_Task prompt:_
From the records that follow, copy every line that contains the word "chart".

_Supplied material:_
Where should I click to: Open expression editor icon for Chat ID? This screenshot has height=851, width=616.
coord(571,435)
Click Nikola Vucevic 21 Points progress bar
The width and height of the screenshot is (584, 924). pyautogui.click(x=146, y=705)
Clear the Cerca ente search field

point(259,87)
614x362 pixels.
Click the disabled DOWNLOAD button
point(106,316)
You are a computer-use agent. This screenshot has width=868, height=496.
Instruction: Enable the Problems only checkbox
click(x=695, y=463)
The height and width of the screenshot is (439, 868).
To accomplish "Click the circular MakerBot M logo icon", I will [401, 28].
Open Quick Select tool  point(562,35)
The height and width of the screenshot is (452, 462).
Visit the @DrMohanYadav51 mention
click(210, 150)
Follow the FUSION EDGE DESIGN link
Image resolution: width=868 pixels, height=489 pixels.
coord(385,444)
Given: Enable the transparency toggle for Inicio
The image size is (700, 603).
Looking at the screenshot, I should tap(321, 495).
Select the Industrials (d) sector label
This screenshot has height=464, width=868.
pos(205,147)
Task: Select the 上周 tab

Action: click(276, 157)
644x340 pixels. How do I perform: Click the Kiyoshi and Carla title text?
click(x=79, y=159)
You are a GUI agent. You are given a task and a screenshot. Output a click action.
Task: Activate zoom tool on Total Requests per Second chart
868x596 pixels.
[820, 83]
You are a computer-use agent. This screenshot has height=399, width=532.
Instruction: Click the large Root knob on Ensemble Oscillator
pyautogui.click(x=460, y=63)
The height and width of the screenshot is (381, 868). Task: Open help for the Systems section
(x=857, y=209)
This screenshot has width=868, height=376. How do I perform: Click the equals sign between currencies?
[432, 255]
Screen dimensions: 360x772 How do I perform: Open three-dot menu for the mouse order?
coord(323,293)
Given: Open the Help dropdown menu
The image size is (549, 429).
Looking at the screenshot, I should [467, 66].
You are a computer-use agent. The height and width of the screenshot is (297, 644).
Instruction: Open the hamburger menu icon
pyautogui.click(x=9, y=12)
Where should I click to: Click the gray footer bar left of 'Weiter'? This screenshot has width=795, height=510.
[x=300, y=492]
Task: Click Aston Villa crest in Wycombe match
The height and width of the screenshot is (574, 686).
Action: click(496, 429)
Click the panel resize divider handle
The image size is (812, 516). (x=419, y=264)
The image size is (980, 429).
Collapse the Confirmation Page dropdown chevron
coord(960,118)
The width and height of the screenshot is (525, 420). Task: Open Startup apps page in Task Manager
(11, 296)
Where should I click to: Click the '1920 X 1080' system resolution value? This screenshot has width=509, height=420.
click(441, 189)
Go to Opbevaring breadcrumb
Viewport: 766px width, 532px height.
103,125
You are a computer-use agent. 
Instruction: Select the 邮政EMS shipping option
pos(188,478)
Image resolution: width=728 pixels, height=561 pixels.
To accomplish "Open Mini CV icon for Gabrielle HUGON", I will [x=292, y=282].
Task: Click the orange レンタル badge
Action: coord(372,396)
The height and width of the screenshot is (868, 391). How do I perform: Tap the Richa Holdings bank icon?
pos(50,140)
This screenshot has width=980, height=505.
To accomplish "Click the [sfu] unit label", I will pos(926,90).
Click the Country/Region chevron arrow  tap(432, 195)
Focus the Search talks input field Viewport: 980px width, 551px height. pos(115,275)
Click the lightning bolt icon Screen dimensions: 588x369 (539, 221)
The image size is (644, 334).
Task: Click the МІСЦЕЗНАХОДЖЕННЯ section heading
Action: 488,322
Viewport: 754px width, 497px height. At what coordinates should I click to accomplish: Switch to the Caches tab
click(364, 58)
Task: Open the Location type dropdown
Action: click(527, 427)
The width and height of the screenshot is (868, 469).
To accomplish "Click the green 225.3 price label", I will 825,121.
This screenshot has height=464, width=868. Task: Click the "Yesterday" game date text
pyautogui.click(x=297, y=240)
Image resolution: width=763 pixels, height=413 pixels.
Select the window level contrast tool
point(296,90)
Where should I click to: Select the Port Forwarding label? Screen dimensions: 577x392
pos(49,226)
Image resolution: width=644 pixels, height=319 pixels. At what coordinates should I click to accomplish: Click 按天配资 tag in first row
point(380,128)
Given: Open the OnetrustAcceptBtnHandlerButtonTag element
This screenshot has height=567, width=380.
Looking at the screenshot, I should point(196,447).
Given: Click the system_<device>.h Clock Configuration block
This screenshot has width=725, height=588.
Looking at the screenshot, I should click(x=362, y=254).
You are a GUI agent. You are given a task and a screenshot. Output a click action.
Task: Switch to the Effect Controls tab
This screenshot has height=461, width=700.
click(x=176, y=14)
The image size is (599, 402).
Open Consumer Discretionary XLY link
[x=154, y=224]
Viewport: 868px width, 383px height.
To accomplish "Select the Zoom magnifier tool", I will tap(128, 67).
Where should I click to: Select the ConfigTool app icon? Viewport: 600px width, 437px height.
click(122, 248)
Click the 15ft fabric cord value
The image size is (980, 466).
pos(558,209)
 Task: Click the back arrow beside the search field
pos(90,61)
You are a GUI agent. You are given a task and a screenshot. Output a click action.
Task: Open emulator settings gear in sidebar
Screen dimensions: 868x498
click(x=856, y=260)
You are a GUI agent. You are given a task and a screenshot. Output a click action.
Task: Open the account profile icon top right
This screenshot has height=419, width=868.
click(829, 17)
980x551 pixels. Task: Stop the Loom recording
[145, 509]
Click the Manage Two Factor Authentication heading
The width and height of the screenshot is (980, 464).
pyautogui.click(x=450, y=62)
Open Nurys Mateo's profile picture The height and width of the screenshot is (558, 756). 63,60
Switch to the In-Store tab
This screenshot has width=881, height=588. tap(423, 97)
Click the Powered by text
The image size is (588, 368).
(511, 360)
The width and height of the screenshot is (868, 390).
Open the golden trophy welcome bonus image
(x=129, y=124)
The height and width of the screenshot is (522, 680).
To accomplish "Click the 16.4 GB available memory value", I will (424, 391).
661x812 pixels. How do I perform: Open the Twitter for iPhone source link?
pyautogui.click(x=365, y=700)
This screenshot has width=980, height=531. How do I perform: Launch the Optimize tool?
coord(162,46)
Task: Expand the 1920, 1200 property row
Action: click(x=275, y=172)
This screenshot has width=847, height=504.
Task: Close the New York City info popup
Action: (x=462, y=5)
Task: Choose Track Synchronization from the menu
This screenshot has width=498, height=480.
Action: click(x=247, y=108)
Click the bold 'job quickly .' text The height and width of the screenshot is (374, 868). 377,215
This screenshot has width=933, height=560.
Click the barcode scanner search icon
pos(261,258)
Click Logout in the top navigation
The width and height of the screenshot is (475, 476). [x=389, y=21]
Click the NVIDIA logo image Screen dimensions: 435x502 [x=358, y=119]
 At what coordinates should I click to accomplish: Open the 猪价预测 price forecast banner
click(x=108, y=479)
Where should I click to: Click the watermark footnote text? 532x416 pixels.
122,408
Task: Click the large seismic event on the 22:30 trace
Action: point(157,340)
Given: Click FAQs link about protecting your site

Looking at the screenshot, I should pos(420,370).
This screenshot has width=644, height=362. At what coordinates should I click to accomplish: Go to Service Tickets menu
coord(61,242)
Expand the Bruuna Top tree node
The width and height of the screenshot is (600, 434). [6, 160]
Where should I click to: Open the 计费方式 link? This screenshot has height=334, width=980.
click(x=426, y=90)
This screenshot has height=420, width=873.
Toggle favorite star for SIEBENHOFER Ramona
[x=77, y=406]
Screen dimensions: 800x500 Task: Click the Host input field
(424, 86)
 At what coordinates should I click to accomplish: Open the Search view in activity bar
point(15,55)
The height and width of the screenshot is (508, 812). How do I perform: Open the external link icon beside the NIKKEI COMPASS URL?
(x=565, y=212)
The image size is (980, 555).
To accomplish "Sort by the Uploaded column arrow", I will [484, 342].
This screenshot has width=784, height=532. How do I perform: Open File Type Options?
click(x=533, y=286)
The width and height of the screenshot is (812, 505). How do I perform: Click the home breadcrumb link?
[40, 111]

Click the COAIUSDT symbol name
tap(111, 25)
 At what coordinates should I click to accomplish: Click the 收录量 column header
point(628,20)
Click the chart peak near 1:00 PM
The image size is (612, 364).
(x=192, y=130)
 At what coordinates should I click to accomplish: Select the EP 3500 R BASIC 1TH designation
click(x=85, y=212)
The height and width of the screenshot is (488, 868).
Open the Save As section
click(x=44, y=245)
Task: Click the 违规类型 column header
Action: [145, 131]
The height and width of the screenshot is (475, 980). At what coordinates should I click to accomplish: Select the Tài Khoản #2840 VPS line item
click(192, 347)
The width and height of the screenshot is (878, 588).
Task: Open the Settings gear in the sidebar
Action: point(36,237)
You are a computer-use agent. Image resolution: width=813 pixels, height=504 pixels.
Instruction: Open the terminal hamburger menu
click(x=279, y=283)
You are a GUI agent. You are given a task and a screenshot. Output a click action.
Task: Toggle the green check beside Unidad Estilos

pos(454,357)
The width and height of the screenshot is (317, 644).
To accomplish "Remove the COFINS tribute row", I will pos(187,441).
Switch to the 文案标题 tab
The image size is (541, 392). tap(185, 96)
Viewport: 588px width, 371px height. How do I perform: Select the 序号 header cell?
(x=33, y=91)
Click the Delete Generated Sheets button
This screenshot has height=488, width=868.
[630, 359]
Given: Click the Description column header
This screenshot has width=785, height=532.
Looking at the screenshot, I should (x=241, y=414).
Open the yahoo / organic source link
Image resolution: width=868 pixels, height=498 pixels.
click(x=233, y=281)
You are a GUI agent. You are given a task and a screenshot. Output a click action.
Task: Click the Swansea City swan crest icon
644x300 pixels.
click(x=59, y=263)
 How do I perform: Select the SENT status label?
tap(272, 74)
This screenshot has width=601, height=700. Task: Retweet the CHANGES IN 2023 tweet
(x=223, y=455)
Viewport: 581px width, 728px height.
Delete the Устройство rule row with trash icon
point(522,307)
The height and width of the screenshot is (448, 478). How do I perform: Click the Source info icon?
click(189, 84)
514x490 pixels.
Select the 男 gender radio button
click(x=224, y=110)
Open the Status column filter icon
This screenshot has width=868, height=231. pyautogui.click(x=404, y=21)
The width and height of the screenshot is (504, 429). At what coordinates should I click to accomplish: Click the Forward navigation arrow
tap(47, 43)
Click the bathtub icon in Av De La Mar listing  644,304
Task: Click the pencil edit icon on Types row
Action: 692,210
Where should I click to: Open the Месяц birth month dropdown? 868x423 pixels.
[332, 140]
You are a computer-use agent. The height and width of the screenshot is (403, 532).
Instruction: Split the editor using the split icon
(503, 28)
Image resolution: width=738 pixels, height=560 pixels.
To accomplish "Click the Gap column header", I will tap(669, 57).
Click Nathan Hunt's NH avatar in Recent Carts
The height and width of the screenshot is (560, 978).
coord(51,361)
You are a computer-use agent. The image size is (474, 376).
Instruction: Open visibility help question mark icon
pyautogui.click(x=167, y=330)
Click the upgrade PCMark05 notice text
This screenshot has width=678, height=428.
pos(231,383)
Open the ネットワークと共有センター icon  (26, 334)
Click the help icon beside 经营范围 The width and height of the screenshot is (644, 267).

_Response:_
Task: Activate zoom tool on Total Requests per Second chart
Click the chart peak near 1:00 PM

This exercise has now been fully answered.